### [Exercise requirements]
From the line containing "Instruction: Open the" down to the final line of the entries below, quote every line verbatim. Exclude pictures.

### [Data for this task]
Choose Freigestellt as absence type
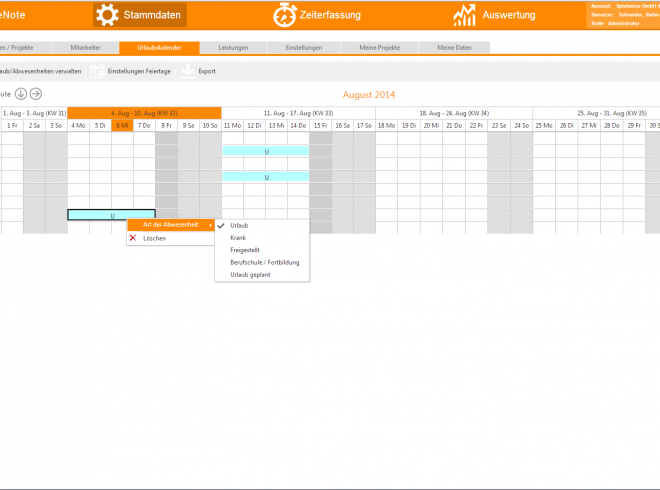 tap(245, 250)
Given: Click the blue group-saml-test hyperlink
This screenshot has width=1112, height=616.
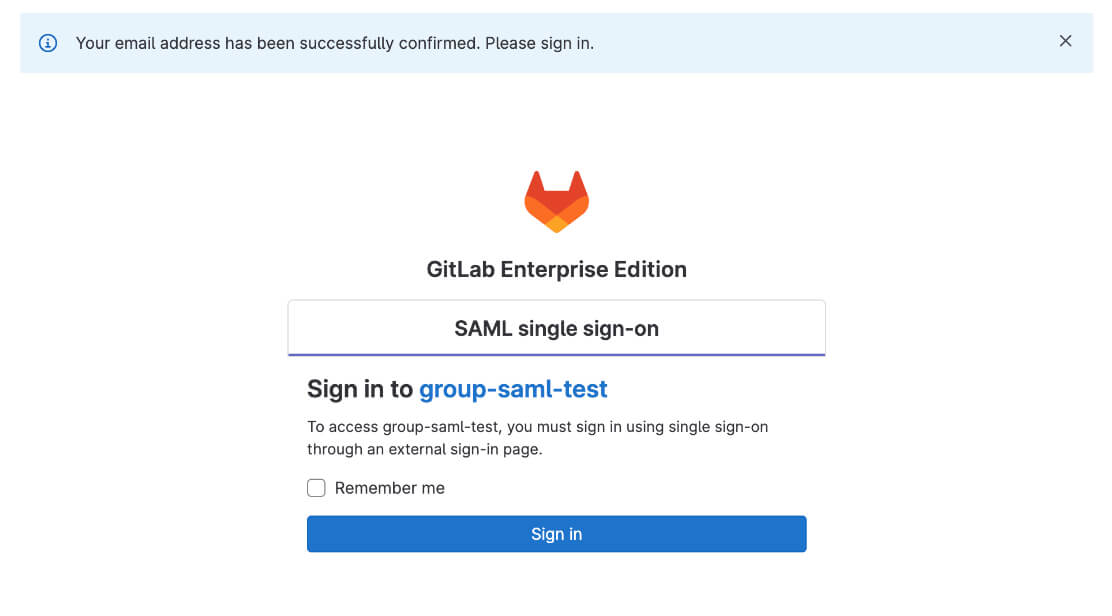Looking at the screenshot, I should (513, 389).
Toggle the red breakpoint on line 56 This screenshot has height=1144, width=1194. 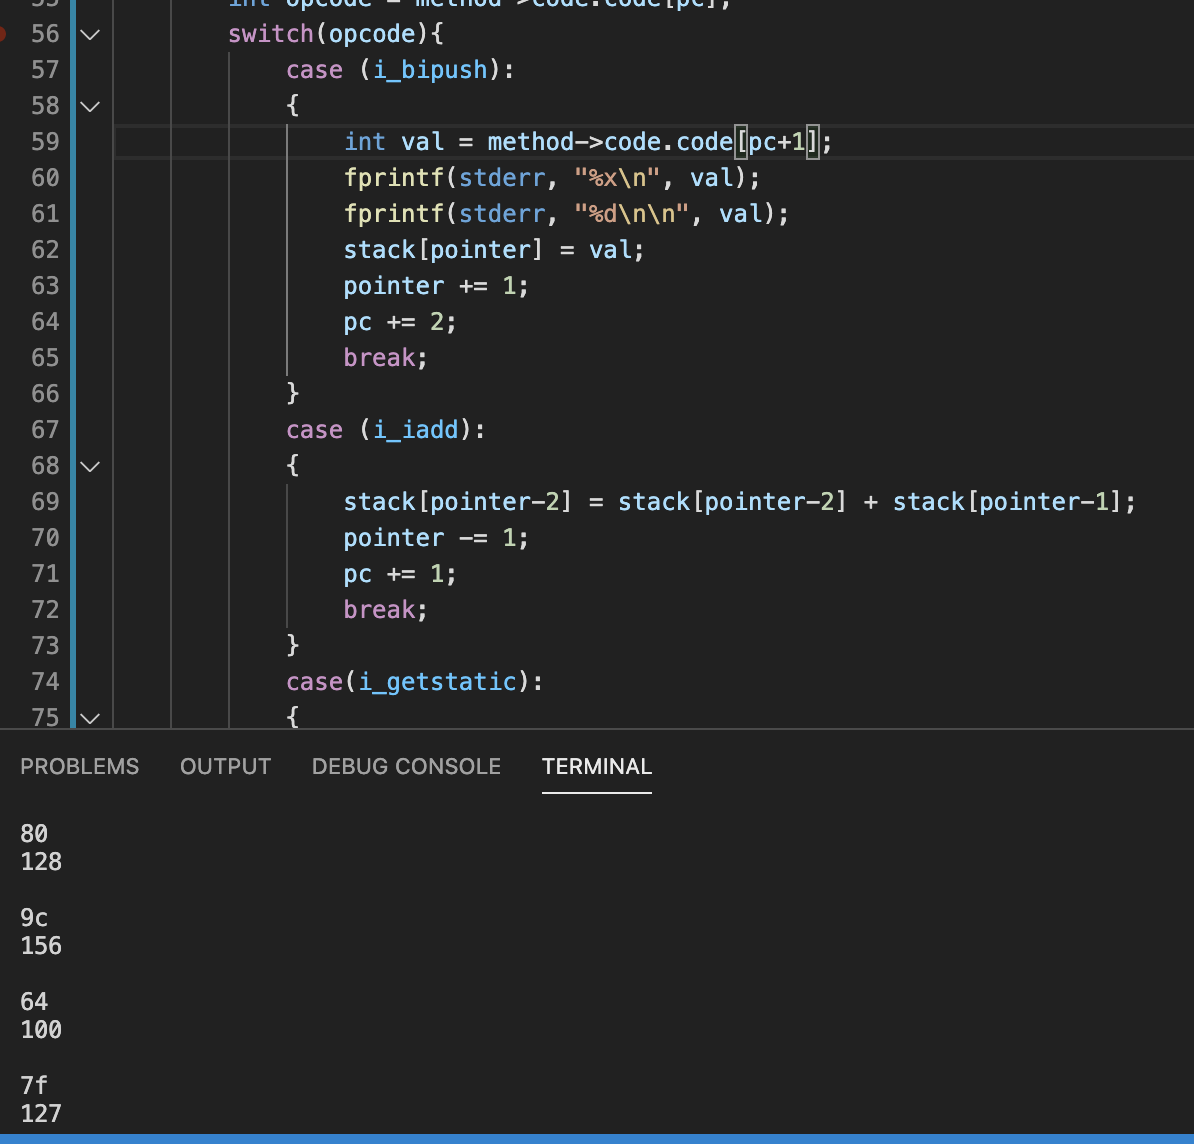3,34
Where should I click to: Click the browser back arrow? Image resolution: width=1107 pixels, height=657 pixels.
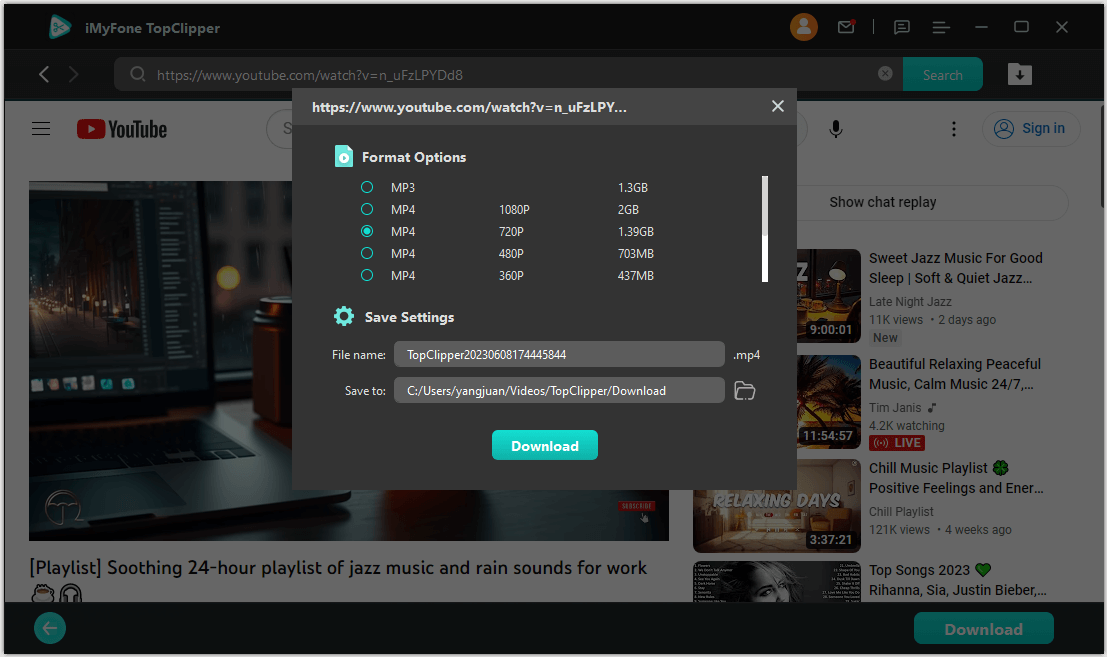[x=44, y=74]
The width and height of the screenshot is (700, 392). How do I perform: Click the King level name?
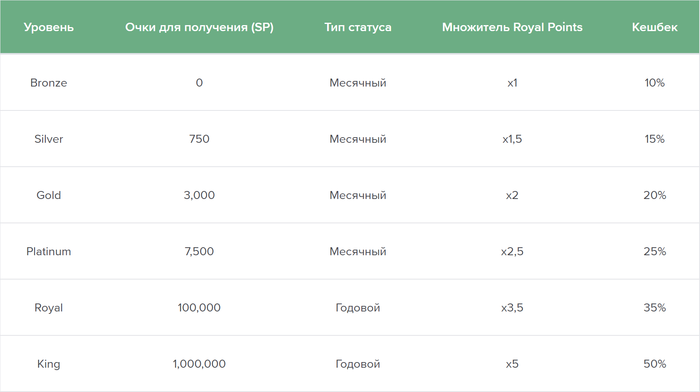point(49,364)
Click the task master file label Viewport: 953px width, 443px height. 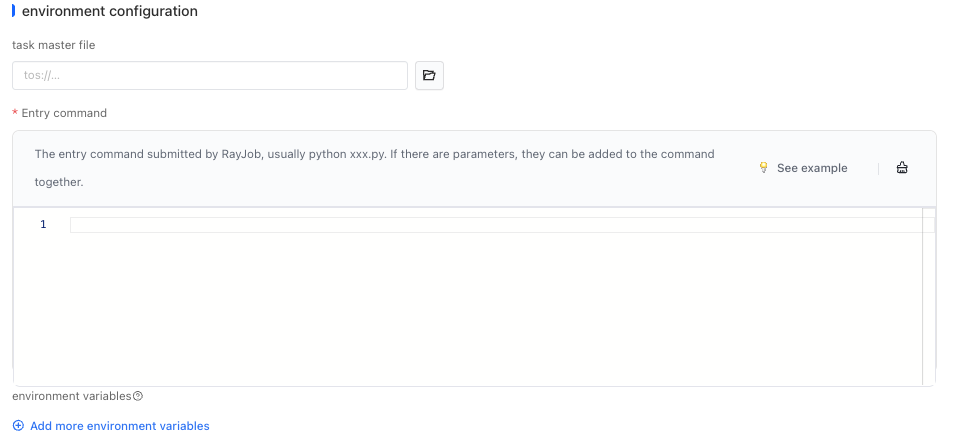54,45
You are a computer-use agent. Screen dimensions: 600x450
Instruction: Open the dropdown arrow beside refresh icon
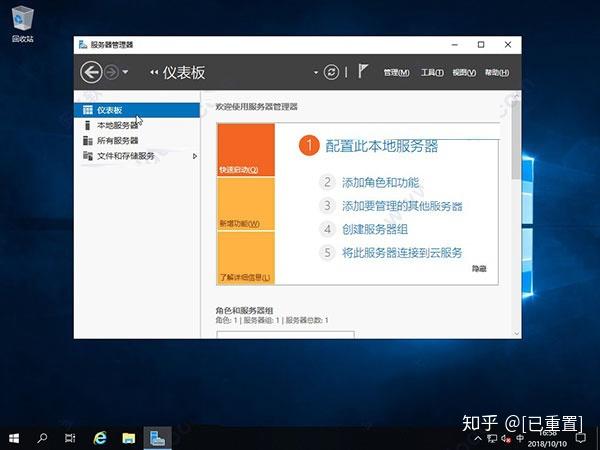pyautogui.click(x=316, y=72)
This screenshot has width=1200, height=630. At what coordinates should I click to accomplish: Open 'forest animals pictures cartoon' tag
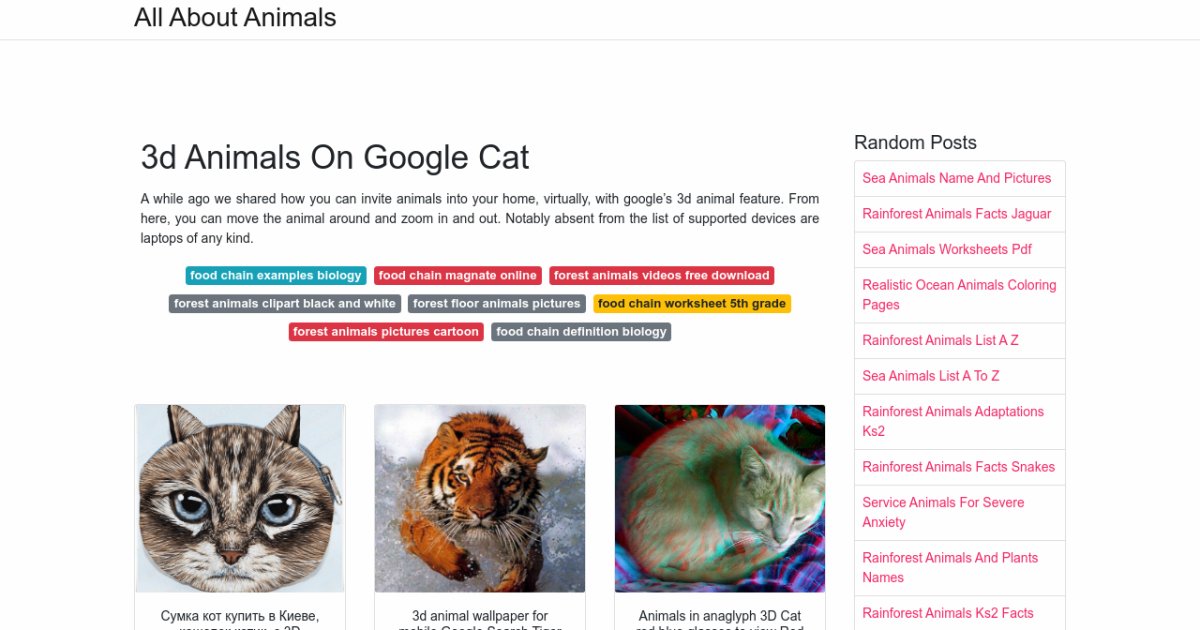point(386,332)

### [Solution to this exercise]
Instruction: Open the dropdown arrow beside refresh icon
pyautogui.click(x=316, y=72)
This screenshot has width=1200, height=630. At what coordinates should I click to accomplish: Open 'forest animals pictures cartoon' tag
point(386,332)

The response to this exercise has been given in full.